> **EXERCISE**
Format the rows as a JSON list of strings, one string per line with blank lines skipped, starting at the line that contains "Task: Click the pink D.K. legend swatch" and ending at the last row. Leave the pictures out of the answer.

> **RECORDS PROVIDED**
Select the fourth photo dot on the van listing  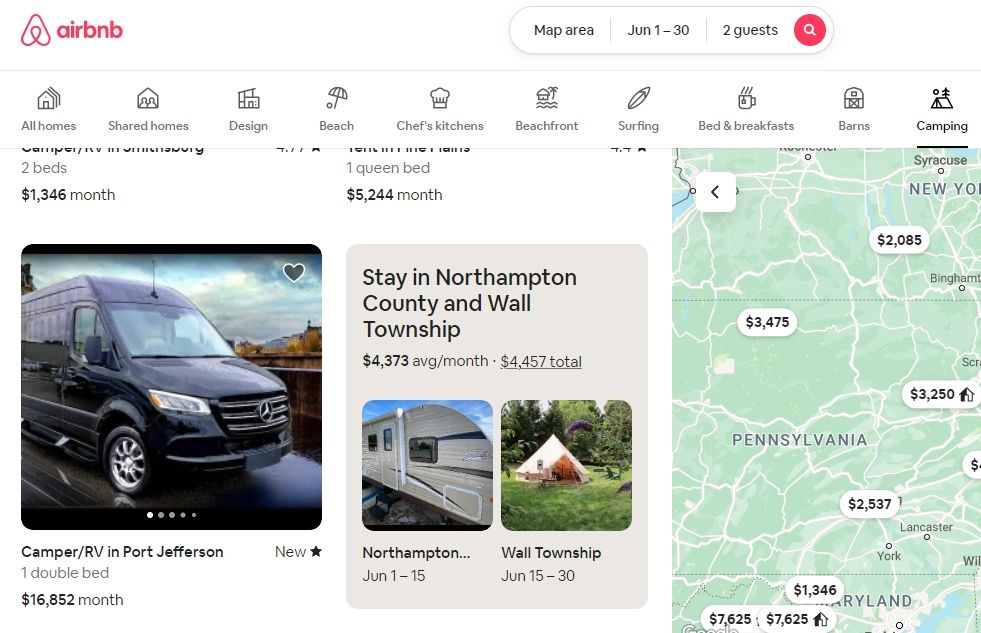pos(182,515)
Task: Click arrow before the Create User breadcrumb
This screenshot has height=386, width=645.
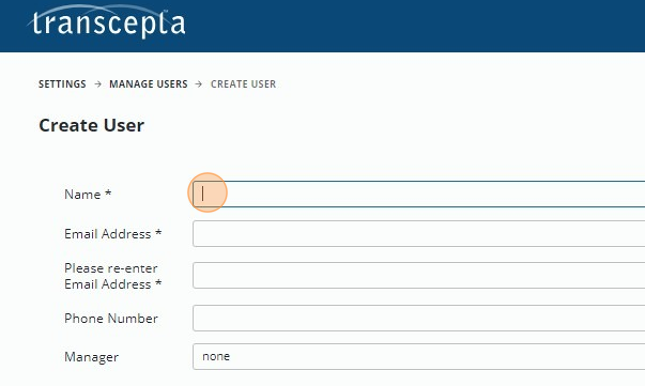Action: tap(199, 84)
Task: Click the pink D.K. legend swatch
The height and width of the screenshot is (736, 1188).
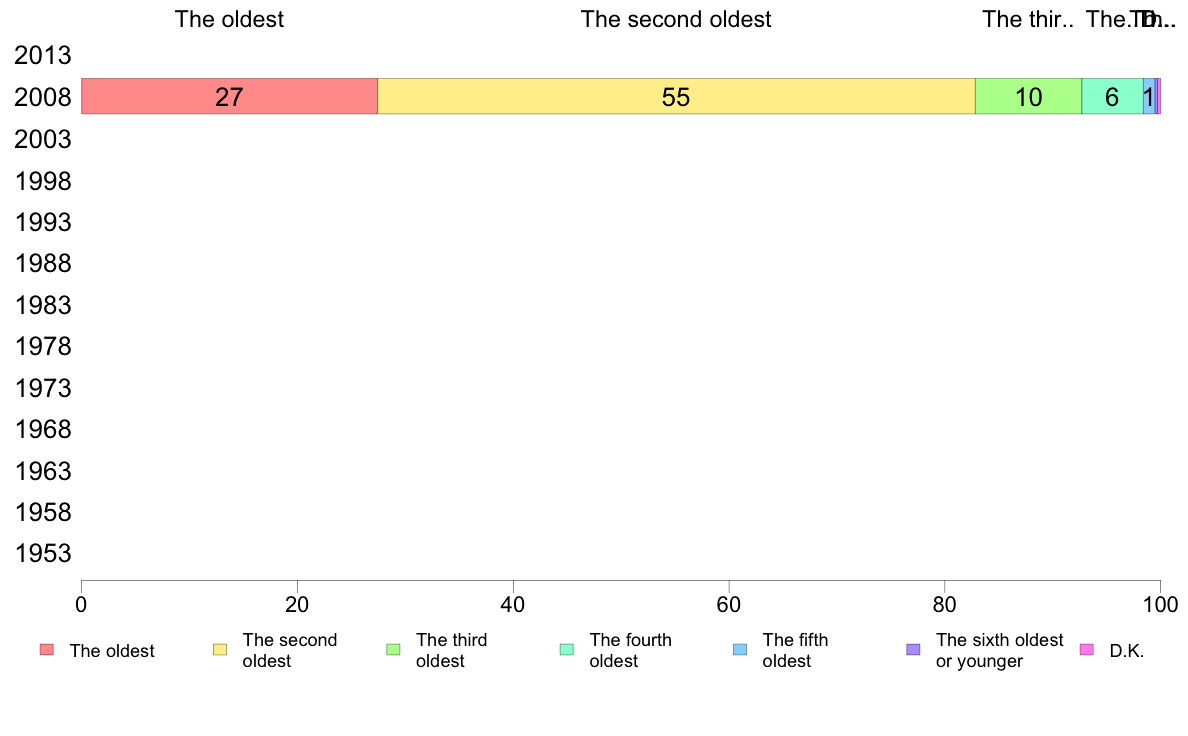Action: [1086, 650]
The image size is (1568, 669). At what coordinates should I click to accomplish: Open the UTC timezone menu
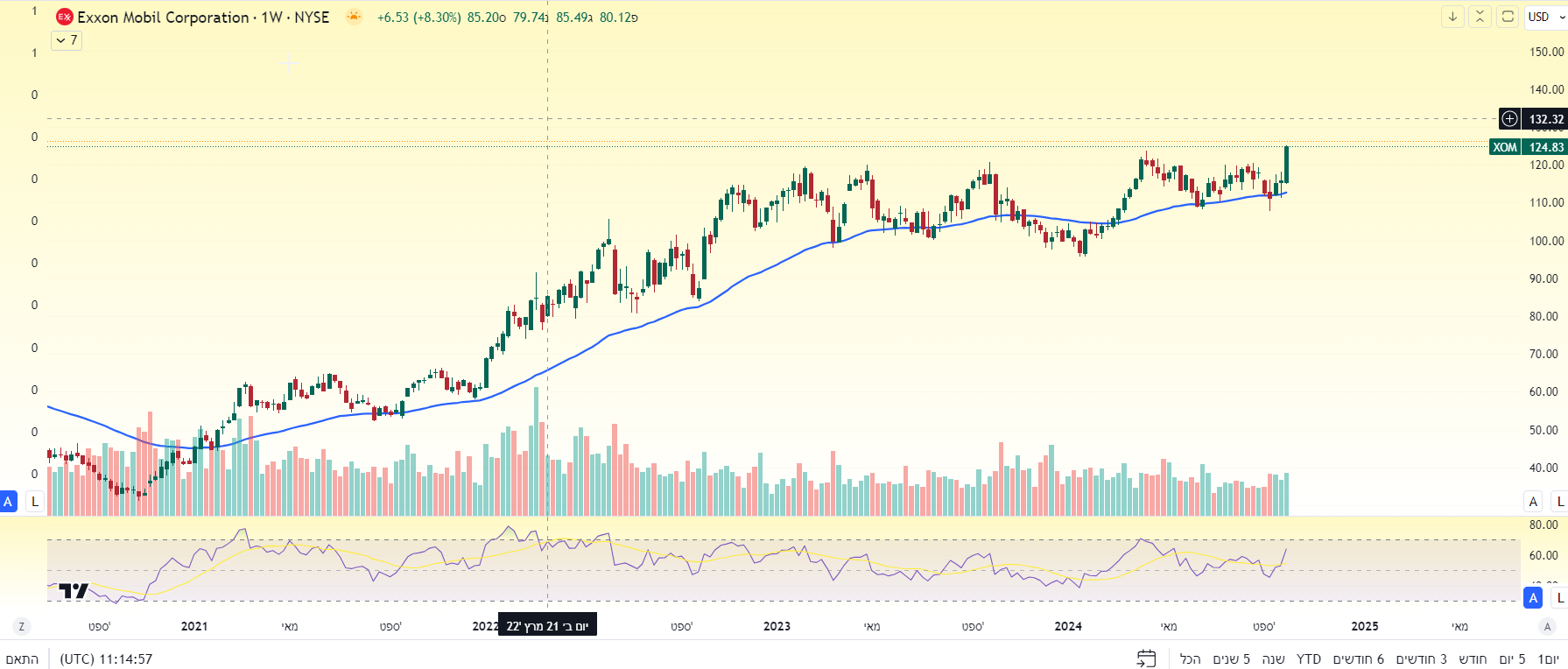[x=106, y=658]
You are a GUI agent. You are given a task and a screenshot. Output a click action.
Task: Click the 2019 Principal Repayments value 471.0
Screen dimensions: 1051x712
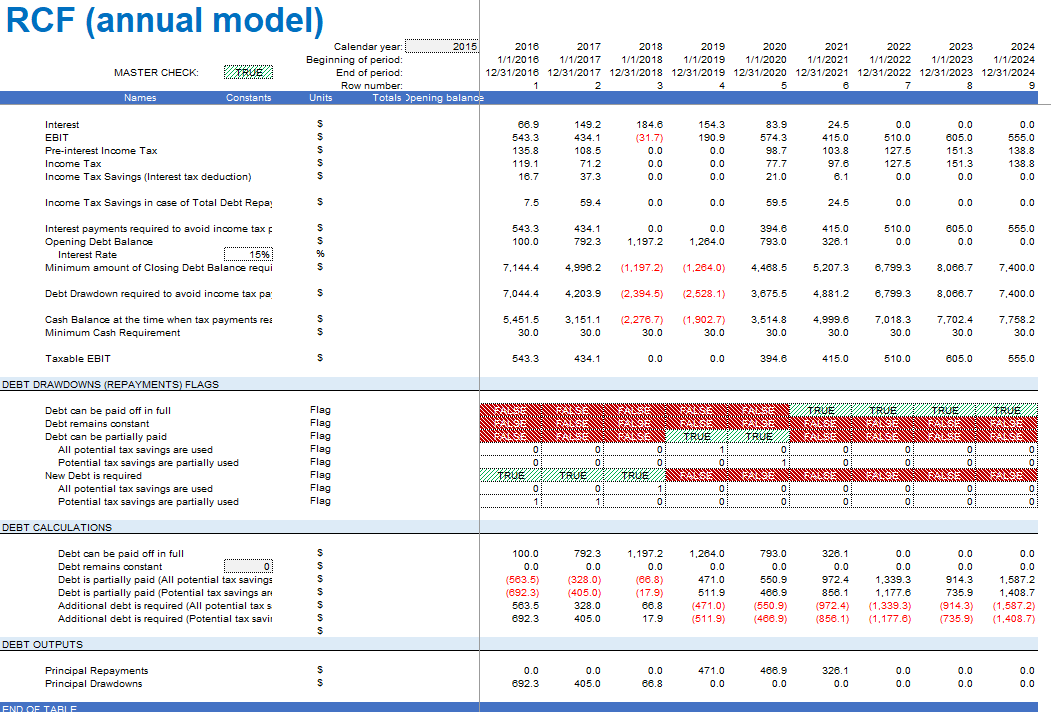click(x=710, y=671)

> **THE COMPLETED TASK**
[
  "Task: Click the pink D.K. legend swatch",
  "The height and width of the screenshot is (736, 1188).",
  "Action: [1086, 650]",
  "The image size is (1568, 669). At what coordinates should I click to accomplish: Open the UTC timezone menu",
  "[x=106, y=658]",
  "You are a GUI agent. You are given a task and a screenshot. Output a click action.",
  "Task: Click the 2019 Principal Repayments value 471.0",
  "Screen dimensions: 1051x712",
  "click(x=710, y=671)"
]